My former Scout Troop just had its second alumni graduate from basic traing at Parris Island with two more on the way this summer. All of them are smart, capable young men, easily the equal of their ancestors at Belleau Wood, Iwo Jima and Khe Sanh. The current generation has done everything our nation asked of it in going on 15 years of continuous warfare. Any failures were not theirs on the battlefield, but of leadership-people my generation’s age. The popular internet meme showing WWII soldiers and comparing their sacrifices to hapless 20 somethings living in their parents’ basements and demanding safe spaces are somewhat unfair, if not downright insulting. Other young men from my old Troop are finishing up their college degrees or married and starting their own families. It was an honor to have played a small part in their upbringing and a pleasure to have witnessed them become husbands, fathers, Marines and workers-the kind of steady, reliable men who make this country work on a day-to-day basis.

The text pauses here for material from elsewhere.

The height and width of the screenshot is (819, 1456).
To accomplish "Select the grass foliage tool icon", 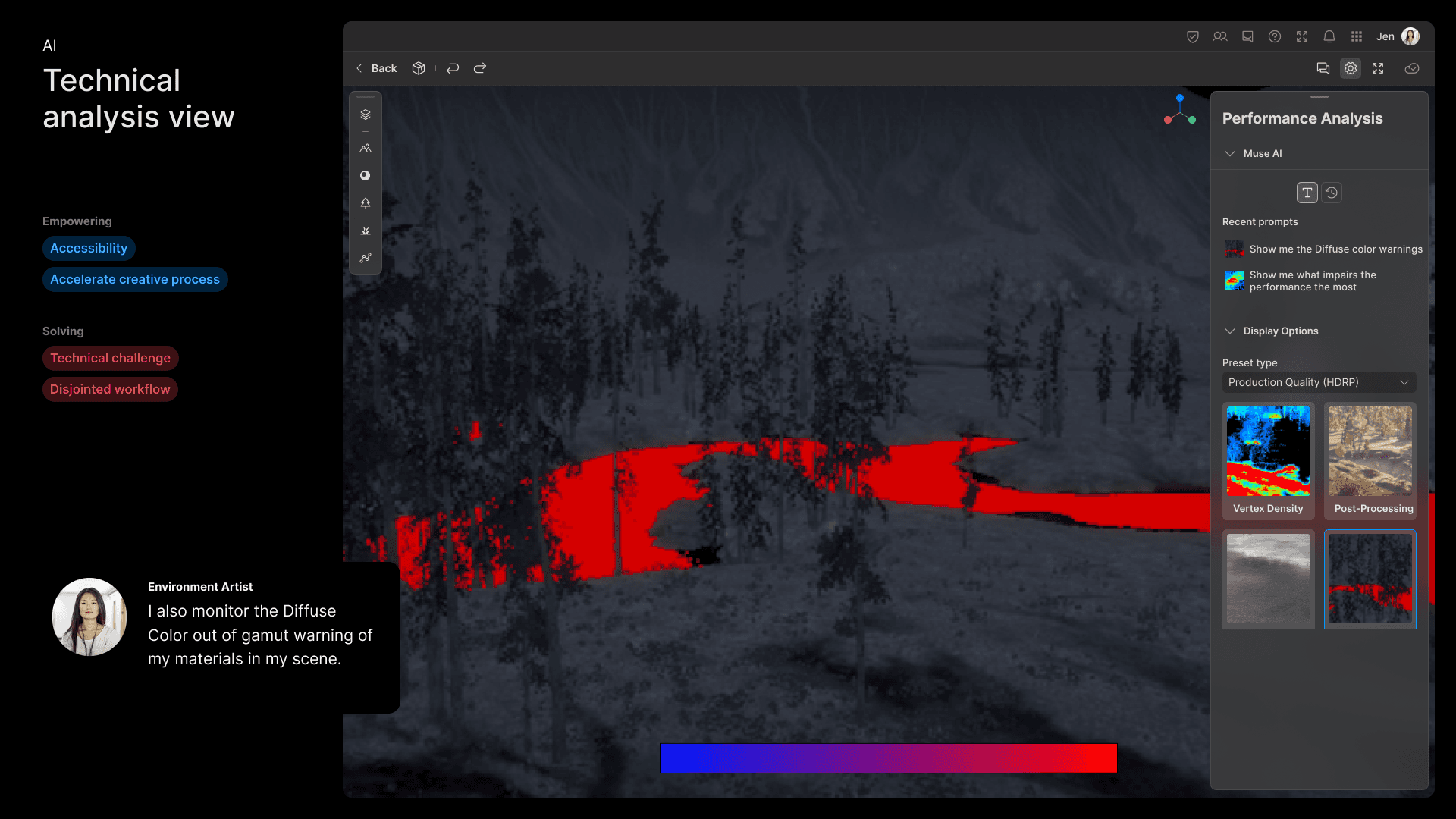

Our society does indeed face serious problems, as it always has. From the Civil War, to the Great Depression, to WWI & II, to the upheavals of the 1960’s, there have always been problems, for such is the Human condition. I have no doubt that older cavemen sat around the fire and groused about how the younsters were spoiled rotten and couldn’t hunt mastadons like they did when they were young.
In 1941, Adolph Hitler, suffering either a memory lapse about how Belleau Wood turned out for the Kaiser less than twenty years earlier, or under the delusion that somehow the American Army of WWI was an accident of history, said in 1941, “What is America but beauty queens, millionaires, stupid records and Hollywood?” Events at Normandy, Bastogne, Anzio and countless other places were to prove that there was much more to America. It is no less so now than it was then. Each and every day in this great nation, young men and women get up and go to work, go to class, raise their children and build families. They stand watch all over the globe and fight with ferocity and courage. The nation is in good hands.